### Brief
The answer must consist of every line from the entries that holds the word "Given".

(Data under study begins)

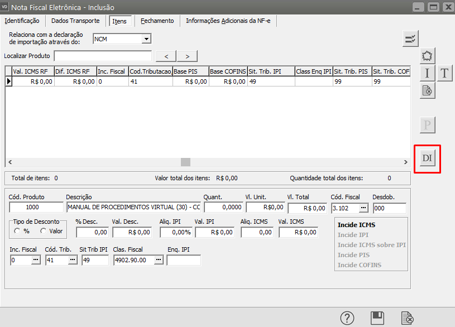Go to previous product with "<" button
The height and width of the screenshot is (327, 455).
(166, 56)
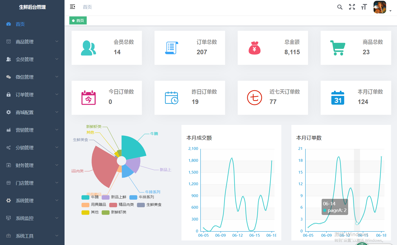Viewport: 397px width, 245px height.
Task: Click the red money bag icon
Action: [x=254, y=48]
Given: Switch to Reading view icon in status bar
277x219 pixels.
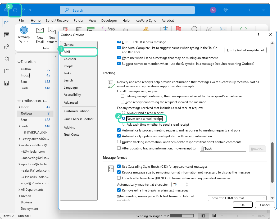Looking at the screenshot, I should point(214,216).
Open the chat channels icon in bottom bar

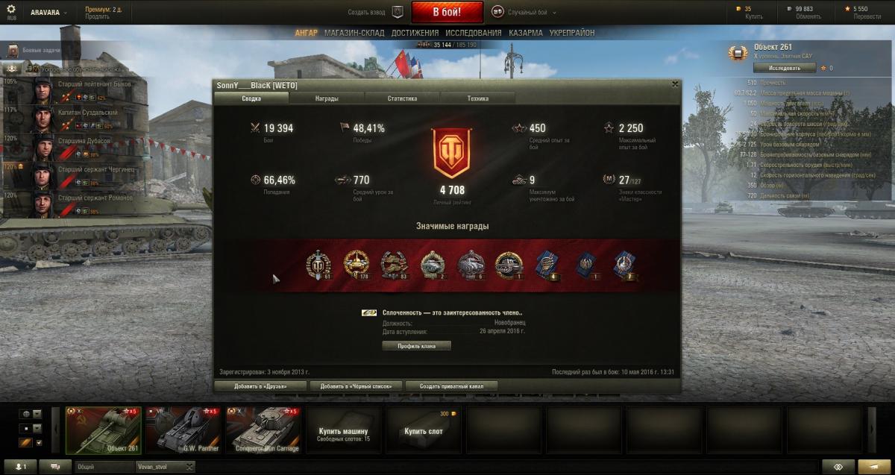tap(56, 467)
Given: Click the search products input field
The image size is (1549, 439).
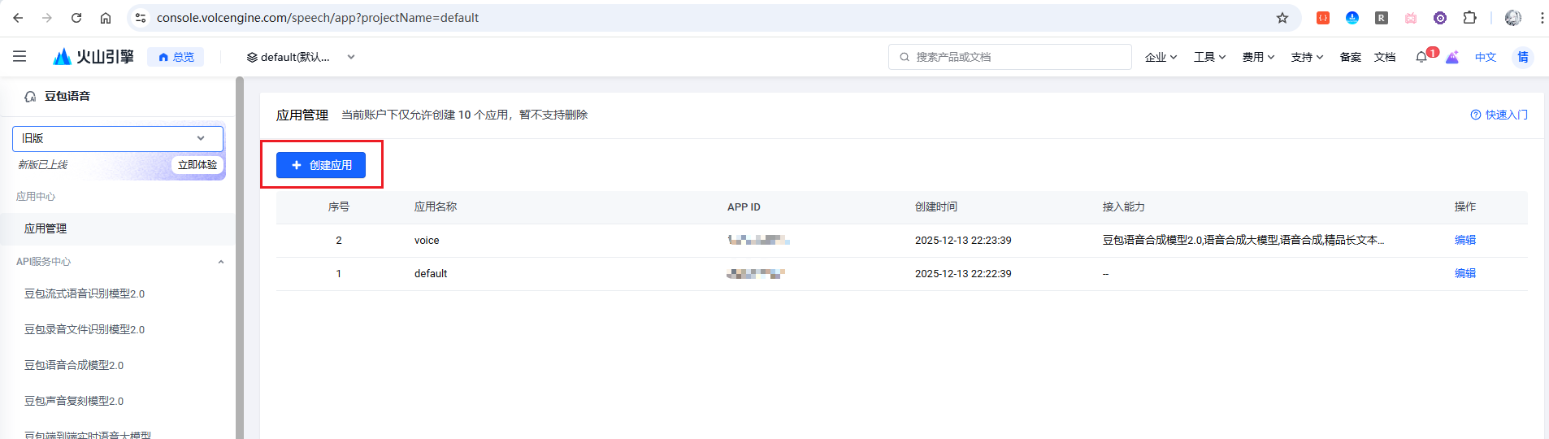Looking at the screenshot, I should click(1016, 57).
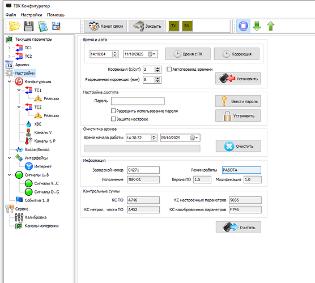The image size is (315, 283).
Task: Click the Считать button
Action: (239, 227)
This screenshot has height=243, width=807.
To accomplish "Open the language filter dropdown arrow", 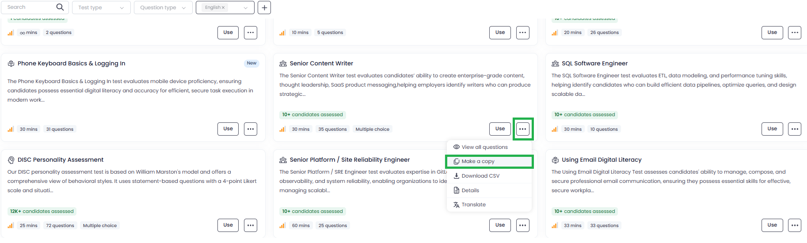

(Data under study ends)
(Data under study begins)

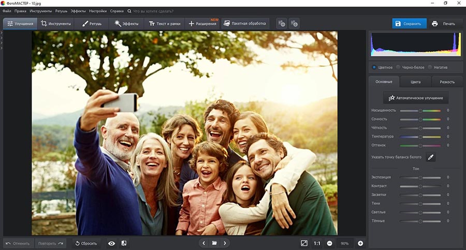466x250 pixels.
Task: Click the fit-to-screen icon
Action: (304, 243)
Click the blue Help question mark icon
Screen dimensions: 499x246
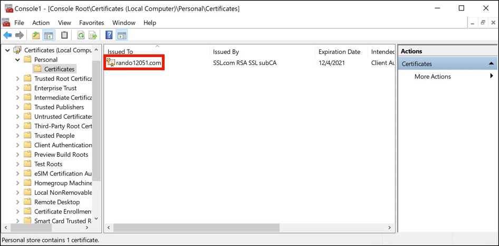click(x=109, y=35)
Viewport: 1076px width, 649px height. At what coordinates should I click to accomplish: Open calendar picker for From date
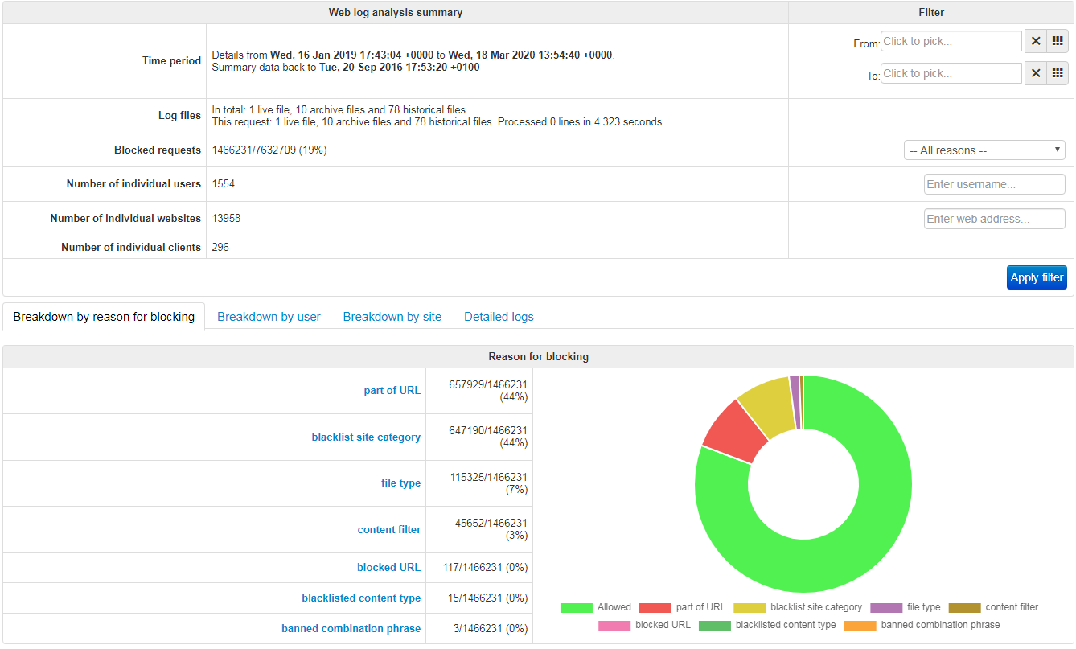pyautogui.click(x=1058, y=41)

(Data under study ends)

### Task answer
Given: Switch to Reading view icon in status bar
Given: Click the search products input field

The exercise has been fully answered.